I-CGI-S incorporated the overall, combined impression of illness severity based upon the E-CGI-S and ST-CGI-S. Medically qualified raters evaluated the patient's illness in the previous 7 days at Baseline and Week 12 on a scale of 1 to 7 (1=normal not at all ill, 2=borderline mental illness or impairment, 3=mildly ill or impaired, 4=moderately ill or impaired, 5=marked ill or impaired, 6= severely ill or impaired or 7=among the most extremely ill patients. A negative change from baseline indicates improvement.

Time frame: Baseline, Week 12

Medically qualified raters use the E-CGI-S scale at Baseline and Week 12 to assess the effectiveness of treatment by examining changes in positive symptoms \[hallucinations (false perceptions), delusions (false beliefs), paranoia (unfounded distrust), conceptual disorganization (loosening of associations), or hostility\], negative symptoms \[apathy (lack of interest), avolition (lack of motivation), alogia (poverty of speech), and anhedonia (absence of pleasure)\] and cognitive symptoms \[concentration difficulties, difficulties with executive function (integrative reasoning), and illogical thinking\] in the previous 7 days on a scale of 1 to 7 (1=normal, 2=borderline mentally ill, 3=mildly ill, 4=moderately ill, 5=markedly ill, 6=severely ill or 7=among the most extremely ill). A negative change from baseline indicates improvement.

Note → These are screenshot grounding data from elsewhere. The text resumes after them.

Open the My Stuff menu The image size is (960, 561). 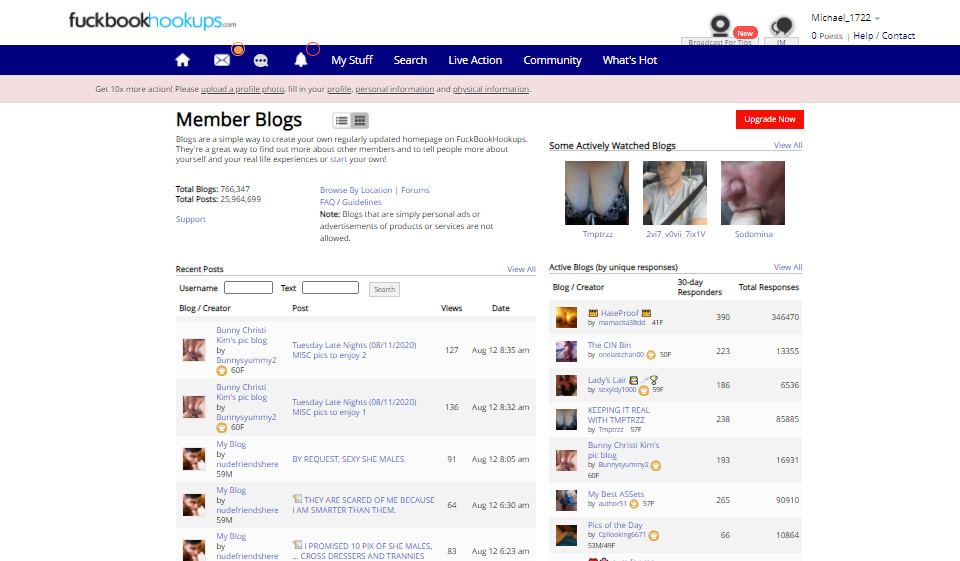click(352, 60)
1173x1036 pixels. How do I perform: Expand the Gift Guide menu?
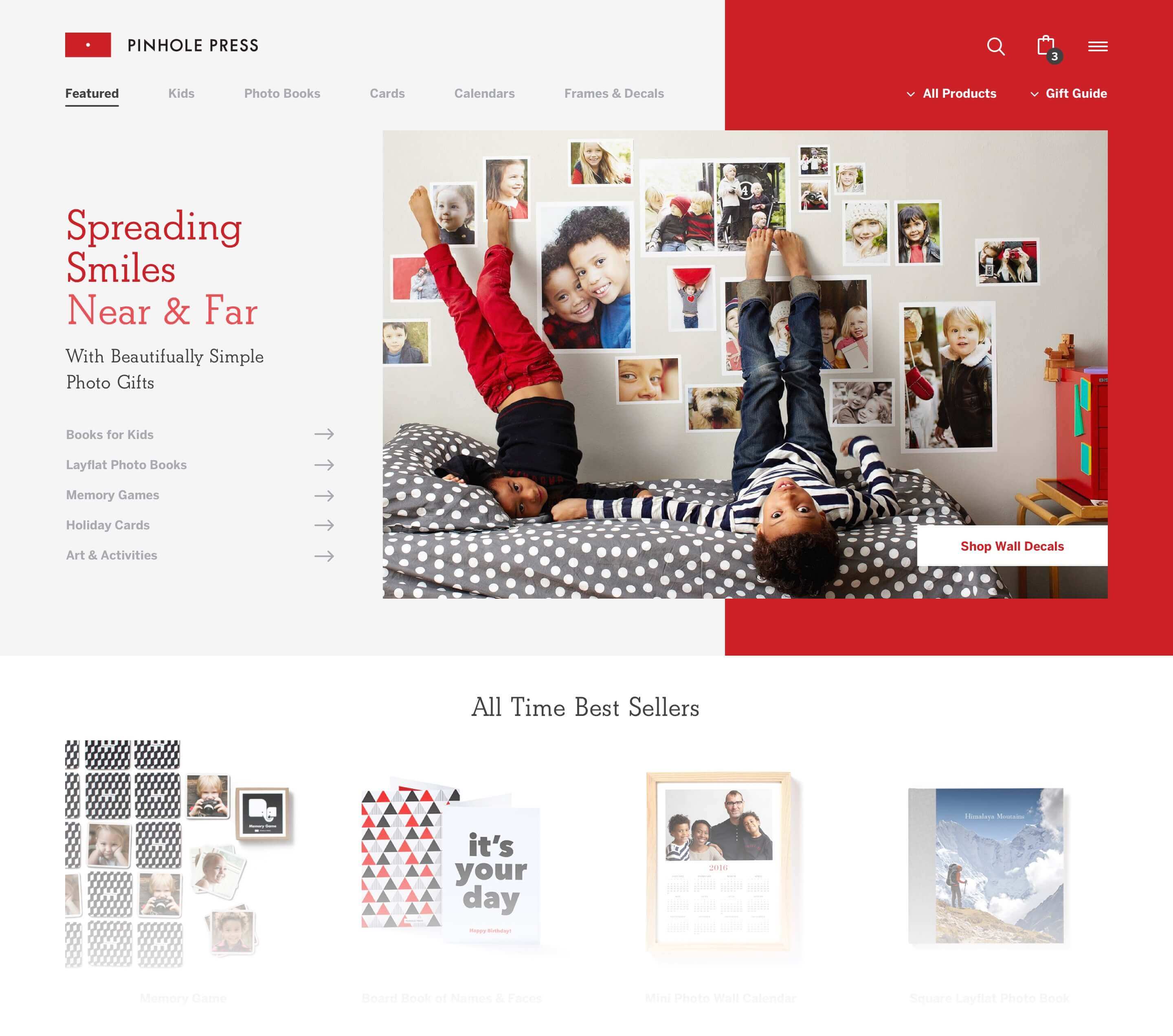(1067, 93)
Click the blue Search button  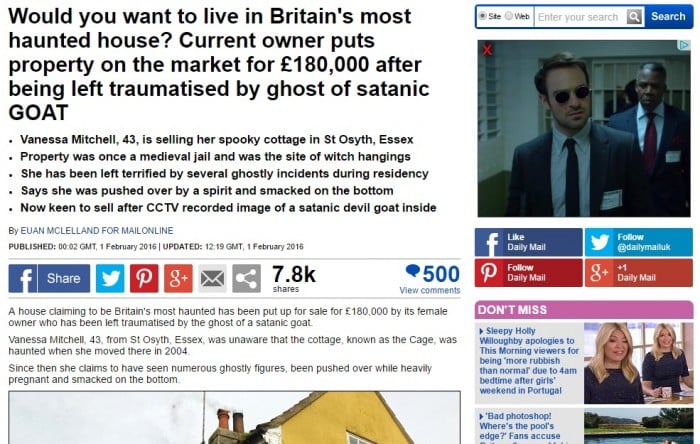(x=668, y=17)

Time frame: Baseline, Week 12

Population: Participants from the Full Analysis Set with data available for analyses.

Medically qualified raters used the ST-CGI-S at Baseline and Week 12 to evaluate safety and tolerability in the previous 7 days on a scale of 1 to 7 (1=Normal-no symptoms, 2=borderline severity, 3=mild impairment, 4=moderate, 5=marked, 6=severe, 7=among the most severe.) A negative change from baseline indicates improvement.

Time frame: Baseline, Week 12

Population: Participants from the Full Analysis Set with data available for analyses.

The TSQM consisted of 14 questions about the patient's satisfaction with the drug in 4 domains: Effectiveness \[3 questions scored as 1(extremely dissatisfied) to 7(extremely satisfied)\], Side Effects \[question 4 scored as 0(no) or 1(yes);question 5 scored as 1(extremely bothersome) to 5(not at all bothersome);questions 6 - 8 scored as 1(a great deal) to 5(not at all)\], Convenience \[questions 9 and 10 scored as 1(extremely difficult) to 7 (extremely easy);question 11 scored as 1(extremely inconvenient) to 5 (extremely convenient)\] and Global Satisfaction \[question 12 scored as 1(not at all confident) to 7(extremely confident);question 13 scored as 1(not at all certain) to 5(extremely certain);question 14 scored as 1(extremely dissatisfied) to 5(extremely satisfied)\]. The scores of each of the domains were added together and an algorithm used to create a score of 0 to 100. Higher scores for each domain indicate a better outcome. A positive change from baseline indicates improvement.

Time frame: Baseline, Week 12

Population: Participants from the Full Analysis Set with data available for analyses.

Adverse event are defined as any unfavorable and unintended diagnosis, symptoms, sign (including an abnormal lab finding), syndrome or disease which either occurs during the study, having been absent at baseline, or if present at baseline appear to worsen. Serious adverse events are any untoward medical occurrences that result in death, are life threatening, require (or prolong) hospitalization , cause persistent or significant disability/incapacity, result in congenital anomalies or birth defects, or are other conditions which in judgments of the investigators represent significant hazards. Additional information about adverse events can be found in the Adverse Event section.

Time frame: 12 Weeks

Population: Participants from the Safety Analysis Set- all randomized participants who received study drug (three cohorts combined: risperidone, olanzapine or aripiprazole) with data available for analyses.